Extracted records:
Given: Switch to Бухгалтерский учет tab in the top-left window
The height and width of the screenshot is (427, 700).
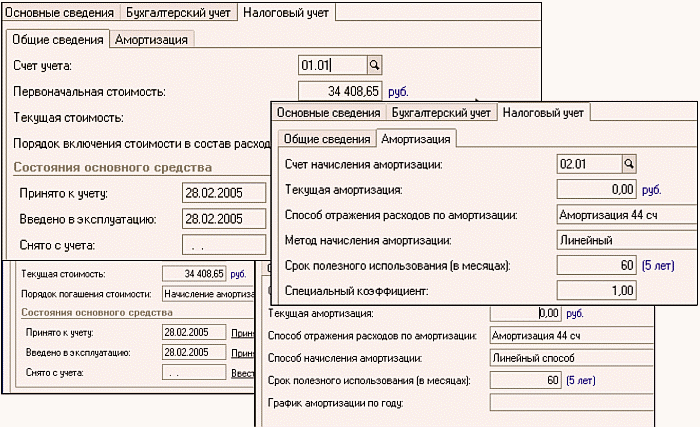Looking at the screenshot, I should click(180, 14).
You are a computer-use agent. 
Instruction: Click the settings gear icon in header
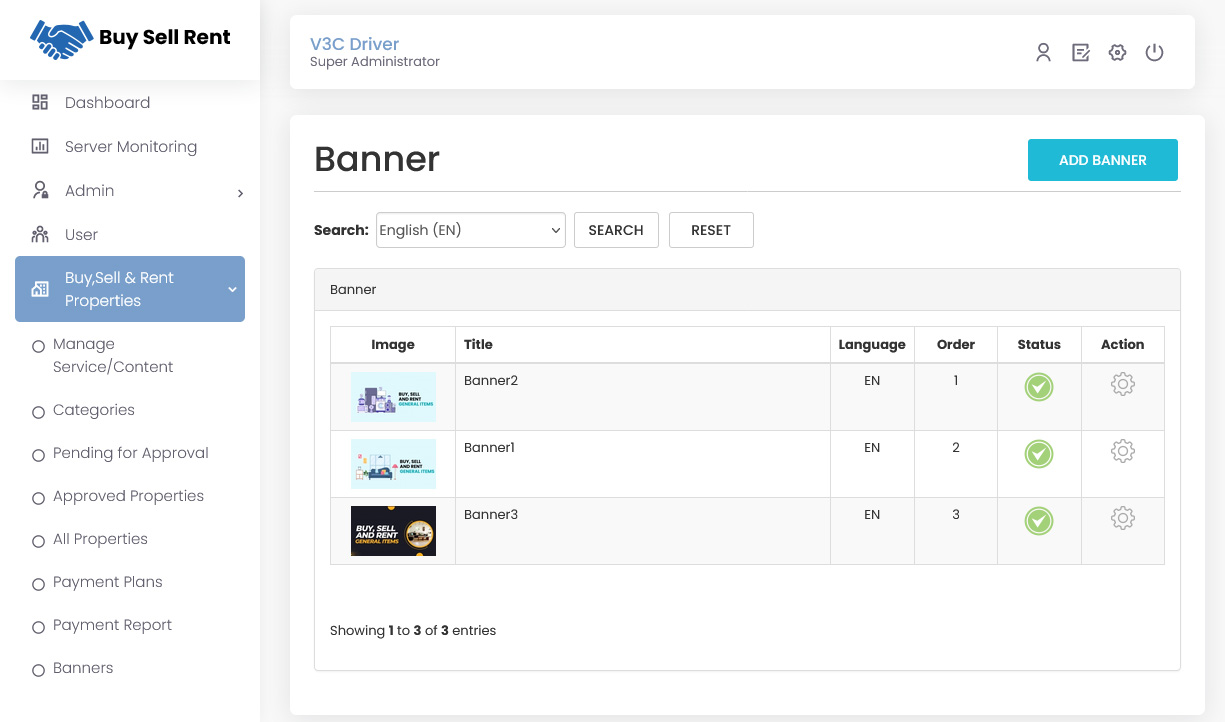1117,53
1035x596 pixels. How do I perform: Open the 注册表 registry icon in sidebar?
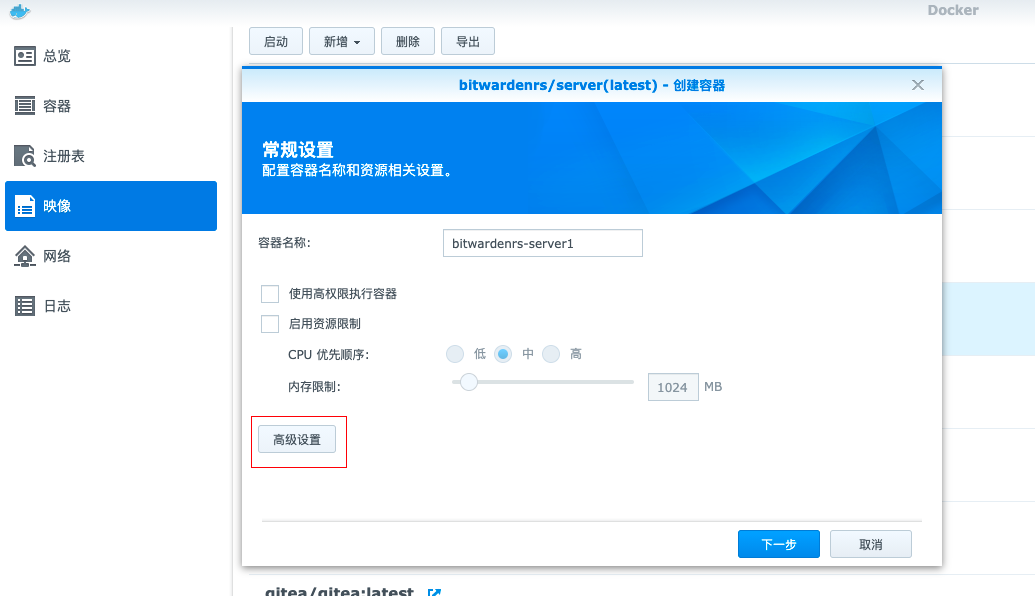pos(25,156)
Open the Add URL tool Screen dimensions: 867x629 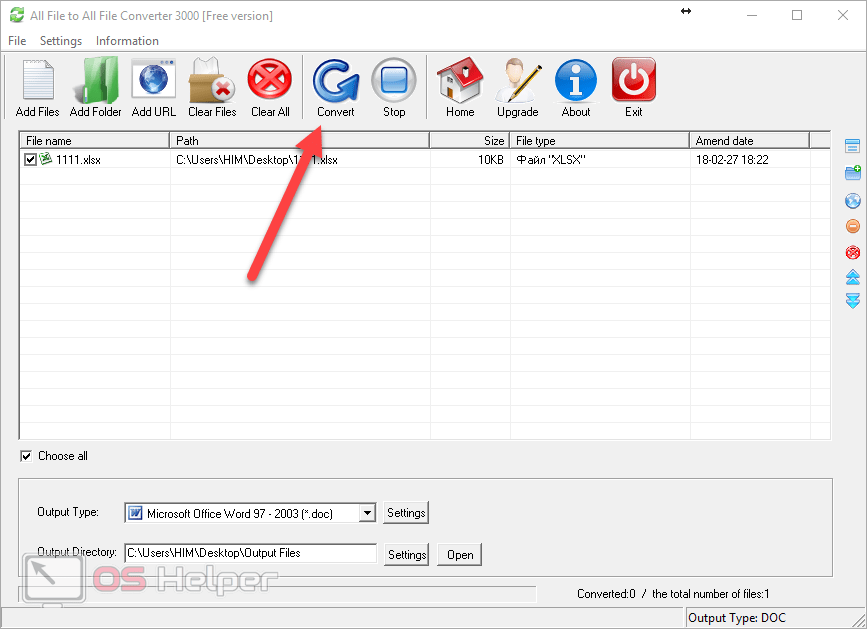tap(153, 82)
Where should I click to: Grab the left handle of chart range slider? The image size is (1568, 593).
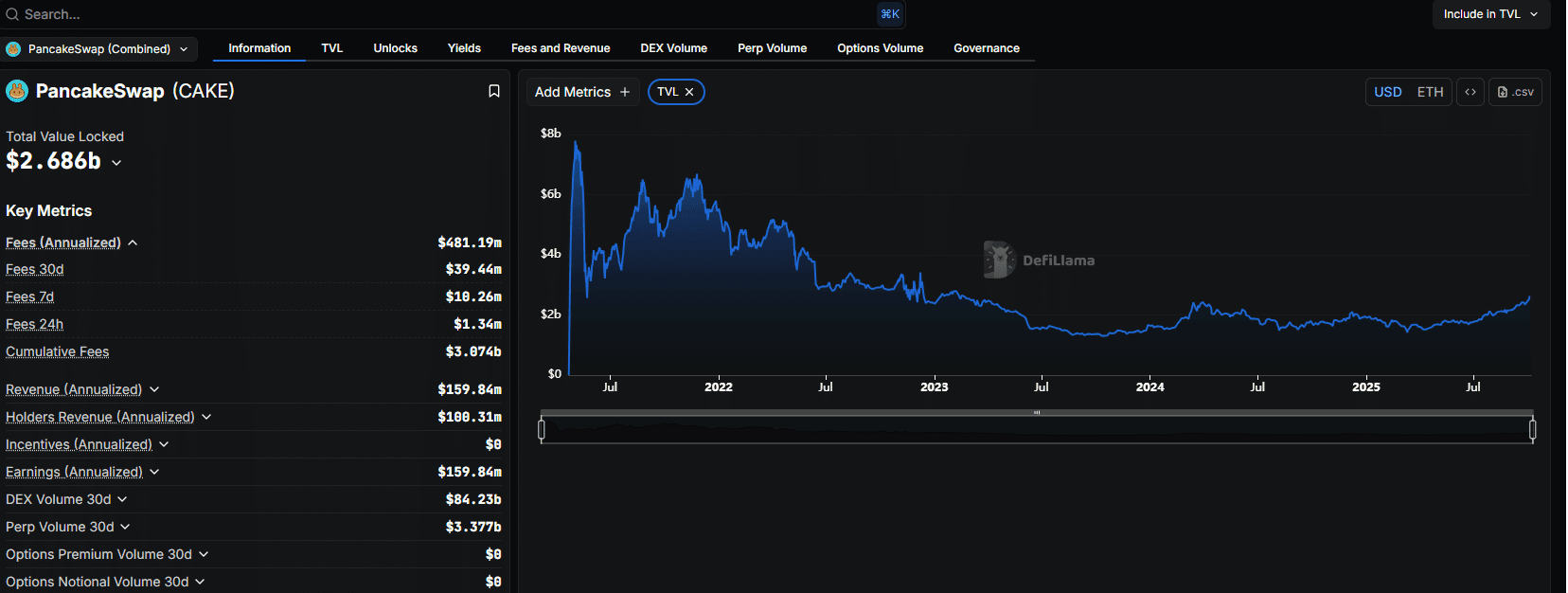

## PROBLEM
Lines above that contain the string "left" make up the answer.

## FINAL ANSWER
Given: Switch to Бухгалтерский учет tab in the top-left window
Where should I click to: Grab the left handle of chart range slider? The image size is (1568, 593).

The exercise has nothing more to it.